Фантасофия. Выпуск 5. Фэнтези и Магический реализм | страница 29
И все же – белый свет. Давайте скажем так! Ведь есть что-то в нем, что ни говори – что-то такое, чего ради мы шагаем по нему и ждем чего-то, чувствуем дыхание весны в короткой оттепели, улыбаемся, грустим, встречаем и прощаемся, не замечая, как проходит лето. А оно прошло, и мы лишь – ах! – и хоть беги вдогонку за шальным цыганским сентябрем, через весь город, полный солнечного ветра и летящих листьев. Только поздно. Поздно, да и все равно. Все повторится. И забудется. И повстречается опять: на один миг, один толчок далекой памяти… нахмурился, замешкался, споткнулся, махнул рукой и пошел дальше, не оглядываясь – вот и все.
Всеволод Глуховцев
В раю без перемен
Древо познания добра и зла покачивалось, ветви его дрожали – но лишь потому, что Адам легонько толкал рукою ствол: толкнёт и смотрит задумчиво, и странная улыбка на устах… Он ни с кем не говорил, и никого, кроме древа, не трогал, однако ж, нашлись такие, кто каждой дырке затычка. Один такой, вернее.

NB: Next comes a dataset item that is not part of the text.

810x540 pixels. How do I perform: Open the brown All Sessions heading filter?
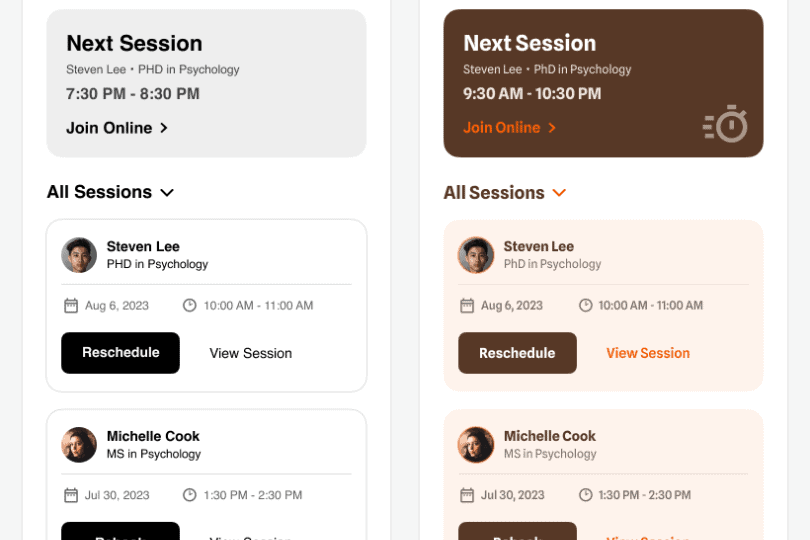pyautogui.click(x=494, y=193)
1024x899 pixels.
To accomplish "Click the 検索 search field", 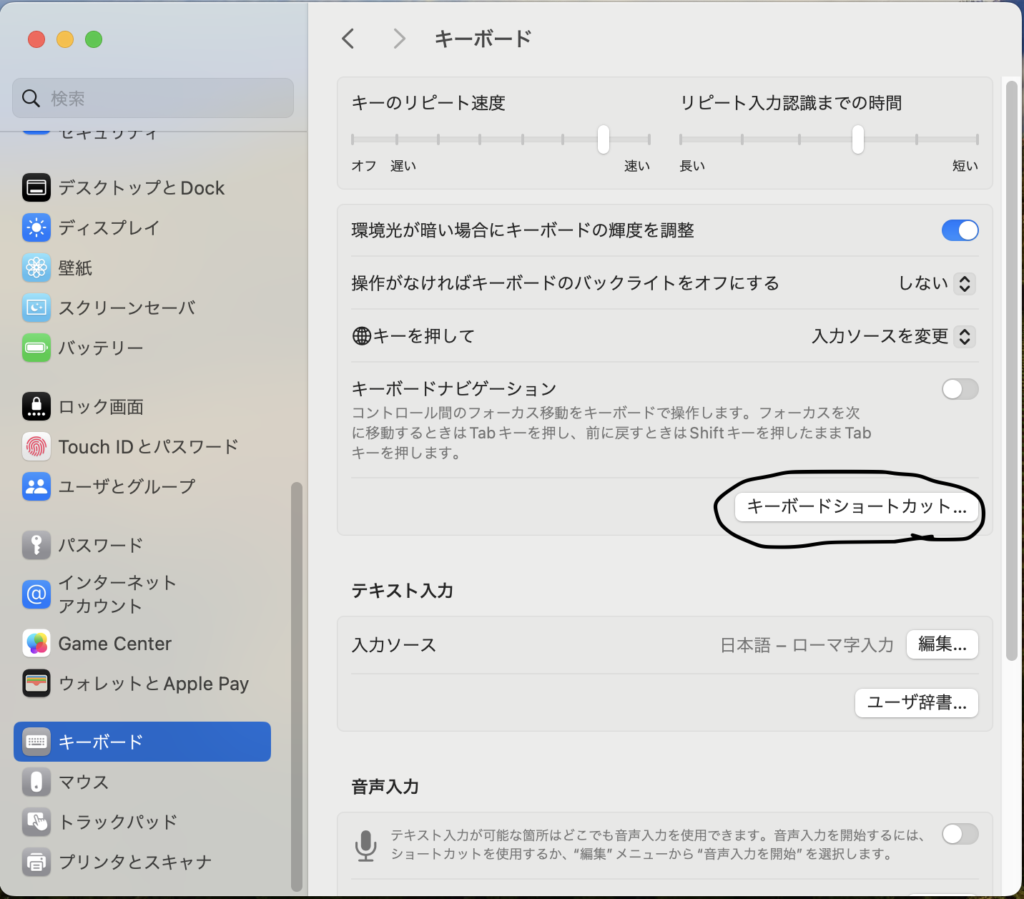I will pyautogui.click(x=153, y=98).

Это был, естественно, Сократ. Он и в той жизни любил встрять во всё, что видел, и здесь ему мирно не жилось.
– Эй, дедушка, – сказал с ехидцей он. – Скажи, пожалуйста, а если ты опять вкусишь плода, тебя одного изгонят, или теперь уже всех?
Адам как будто и не слушал. Лишь секунд через десять он медленно свёл взор к Сократу, посмотрел внимательно. Грустная улыбка изменилась, но грустной и осталась… Не сказав ни слова, он отвернулся и вновь занялся древом.

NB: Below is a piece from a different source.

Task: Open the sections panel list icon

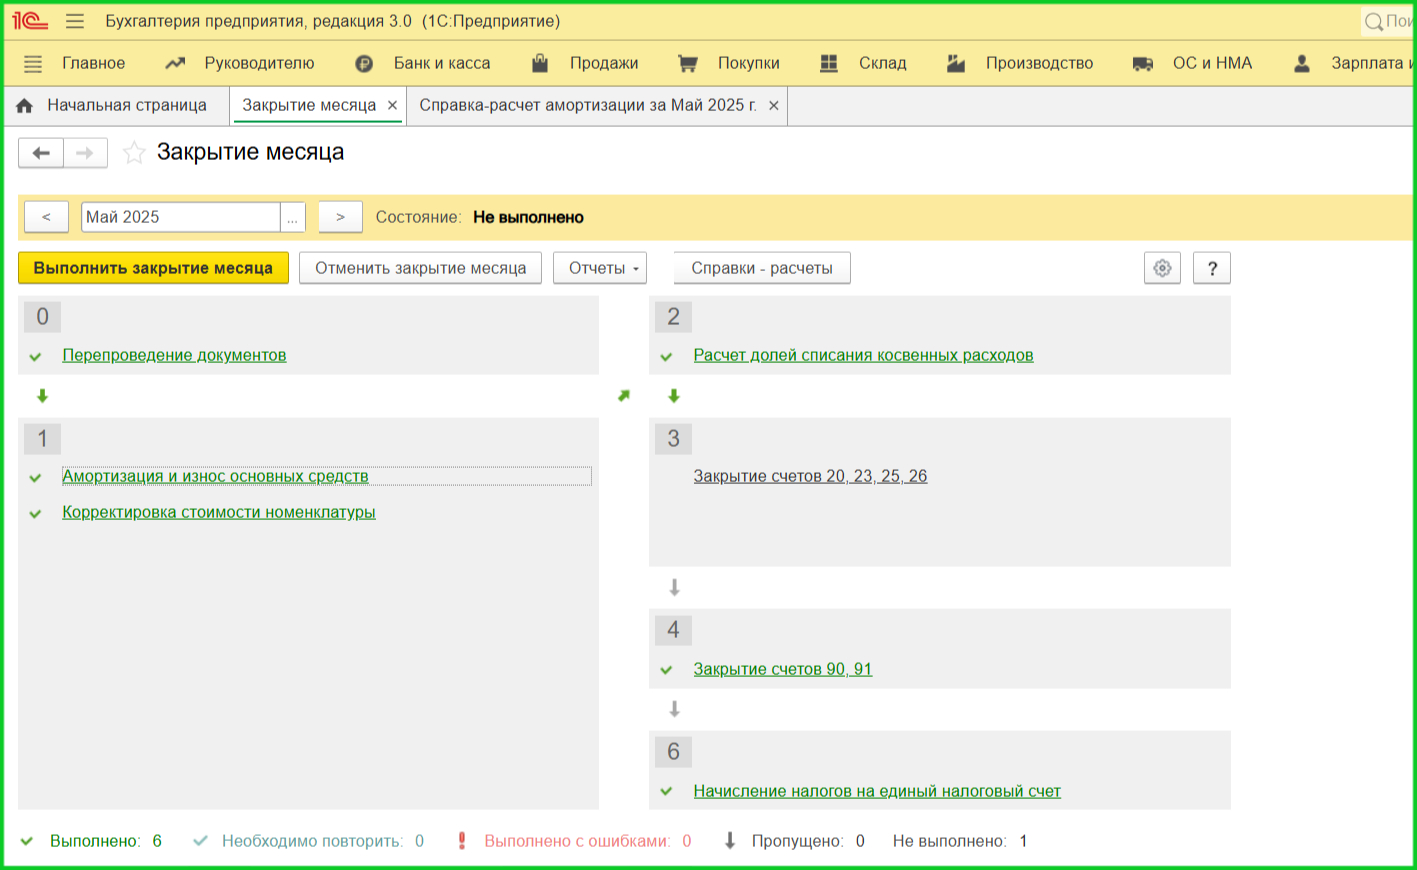Action: (33, 64)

Но от Сократа так просто было не отделаться.
– Слушай, – не унимался он. – Если на древе есть плоды, то они сами упадут, когда созреют. А если нет, то нет. Зачем тогда трясти?..
Конечно, Адам и на этот вопрос отвечать не стал, зато возник Православный мыслитель. Его давно уже поддевали Сократовы выходки, и он проворчал вполголоса:
– Ну, понёс философ свой обычный вздор…
А Сократу только того и надо. Он вскинулся, задорно выставил плюгавую бородёнку:
– Вы что-то имеете против философии, почтеннейший?
Мыслитель был мужчина преначитанный, цитаты из него валились через фразу.
– Не философии, но философов. Они говорят, что ищут – стало быть, ещё не нашли, – отчеканил он слова Тертуллиана.
– Ага! А вы полагаете…
– А ну, хватит! – рявкнул вдруг Неизвестный солдат. – Шпаки! На кухню обоих! По три наряда!
Неизвестный солдат был ефрейтором, отсюда и замашки. Погиб он в сорок пятом, при штурме Кенигсберга, чем страшно гордился.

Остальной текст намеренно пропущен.